A young American man travels to a Chinese college on a mission to share Christ. A young Chinese woman travels to an American college, hears the gospel message and accepts Christ. Years later the two meet in China, where they are both serving Christ.
They marry, start a family, and dedicate their lives to serving God in China despite the constant hardships. “We are always facing stress and obstacles and attack. But God is faithful through it all. We turn to God every day.”
Matt and Anna* are serving in a large city as part of a house church of around 200 members, most of whom heard and accepted the gospel as college students. As parents of young children, Matt and Anna have made natural connections with these other young families who are seeking truth and meaning for their life.
Being a Christian today in China can be challenging. But the believers who are faithful are fervent in their faith. Matt says, “There are no ‘pew-warmers’ in China. If you are in church, you really want to be there. There is no one going to church for social reasons or status, because being a Christian does not improve your social status.”
In Chinese society, Christianity is looked down on. The schools teach atheism, and the Chinese people in general are far more interested in self-advancement than in sacrificing self for the overwhelming value of accepting Christ. Matt tells us, “Most men see their job as making money. It’s the number one barrier to becoming a Christian. They say, ‘If I say yes to Christ, will that inhibit my ability to make money, to support my family?’ Because it might. To get the best jobs, you need to be a communist party member, and if you’re a party member, you shouldn’t believe in God.”
Christian persecution is on the rise in China as the church grows. House churches are facing increasing pressure – some have been raided and their members imprisoned. Anna says, “Many people are awakened through persecution and come to love God more.” There is a government-sanctioned Christian church in China, but they are directly controlled by a department of the government. House churches resist government control as they recognize that Christ is the head of the church.
While they are illegal, house churches in China are generally accepted. They preach the gospel, teach the children, worship regularly, and have small groups for personal growth. But they are careful. House churches don’t keep a membership list, don’t keep the church’s money on hand, and they do have back-up plans for continuing even if the government tries to shut them down. Most house churches worship in homes or office buildings to stay off the radar of government officials.
Many of the believers at Matt and Anna’s church have had to make sacrifices for their faith. They have a full-time pastor, which is unusual in China. That man gave up a secure professorship to become a pastor. “When he made a decision to quit his job, his co-workers and parents thought he was crazy. Why would he quit a stable and prestigious job to serve as a pastor? Being a pastor is basically viewed as being unemployed in China – a very shameful thing. But eventually he led his family to the Lord, and they understand his passion.” His job as pastor is doubly challenging as churches generally don’t plan to support a pastor. Matt says, “the concept of giving money is virtually unknown in China. Pastors are challenged to teach the concept of tithing to people who have never considered giving financial support to anyone outside of their immediate family. It’s hard.

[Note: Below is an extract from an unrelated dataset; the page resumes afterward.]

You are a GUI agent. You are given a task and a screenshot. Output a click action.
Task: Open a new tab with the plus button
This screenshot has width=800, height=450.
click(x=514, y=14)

Christians really have to grow to be willing to give money away.”
Virtually everyone in a house church is new to the faith. In the cities, they are made up of young educated people who heard the gospel in college. In rural areas, church members are older, often uneducated. Religion has been suppressed for so long in China, that there is very little remaining history of the Christian faith, particularly in the urban areas. A friend of Matt’s became pastor at a rural church at age 14. The congregation was largely illiterate, but this young man could read and the people in the church wanted to hear the gospel. God used this pastor in mighty ways, and now, in addition to pastoring a house church in an urban area, he leads a network of rural churches.
“There is a great need for training of pastors in China,” Matt says. “While there are a few seminaries, they are operated by the government, which makes their teaching suspect. A few underground seminaries have been started, but they are quickly shut down.” In addition, there is very little access to quality biblical resources, and it can be difficult to find a Bible in China.

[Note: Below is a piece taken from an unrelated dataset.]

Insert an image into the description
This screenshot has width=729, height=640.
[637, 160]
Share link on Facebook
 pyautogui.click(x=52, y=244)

In spite of the many years of persecution in China, God’s Kingdom continues to grow as the Chinese people are presented with the gospel message. It is estimated that there will be more Christians in China than in any other country in the world by 2030. God’s power and presence is being revealed to millions of believers in that country as the gospel message spreads.
LMW invites you to pray for the gospel in China. Matt and Anna ask that we pray specifically:
- For their safety and health. China is very polluted, and their family has struggled with respiratory issues.

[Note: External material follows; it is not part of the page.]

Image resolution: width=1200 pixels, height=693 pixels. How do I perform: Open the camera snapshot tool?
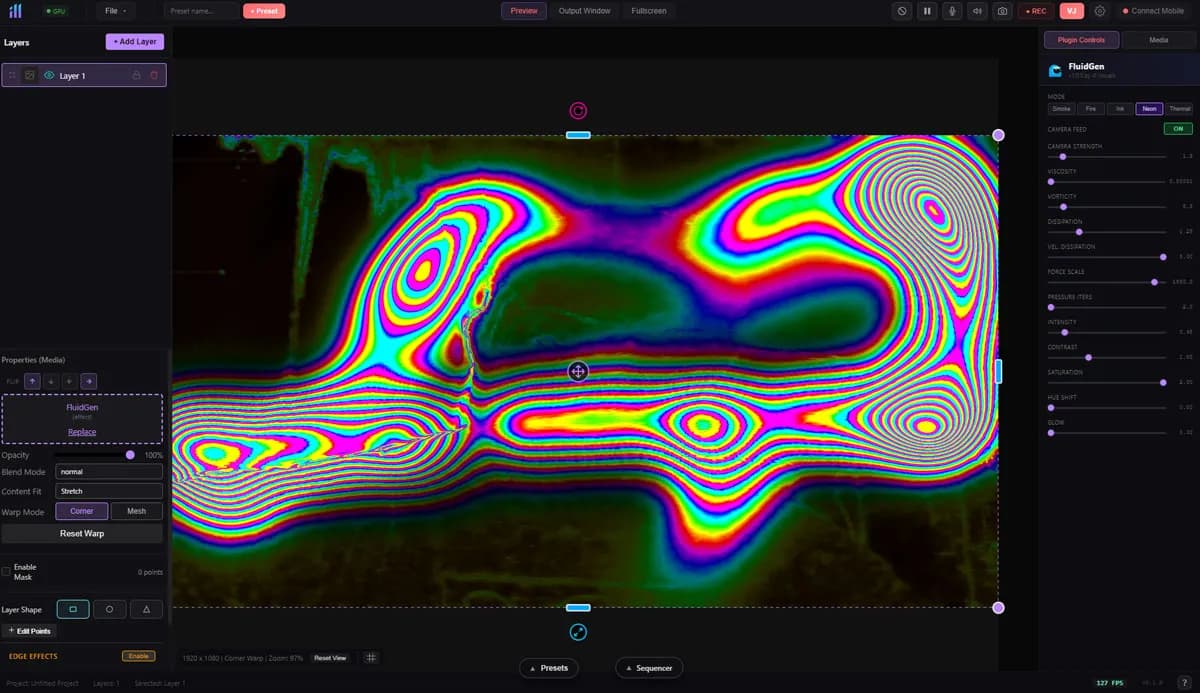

- For the Christian home school program they have started – that more parents will have the courage to send students to them, and for the safety of the school, students, parents, teachers.
- For a change in the mindset of the Chinese leaders, to see that Christians are good people who desire to influence Chinese society in positive ways.
* The missionaries’ names were changed to protect their identity.
NOTE: LMW has long been active in getting resources for teaching and preaching into China. Much of The Preacher’s Outline & Sermon Bible® has been translated into Chinese, and some of the volumes are available on the free Chinese Bible app, WeDevote. We anticipate having the Chinese language Preacher’s Outline & Sermon Bible available on the LMW App by 2020.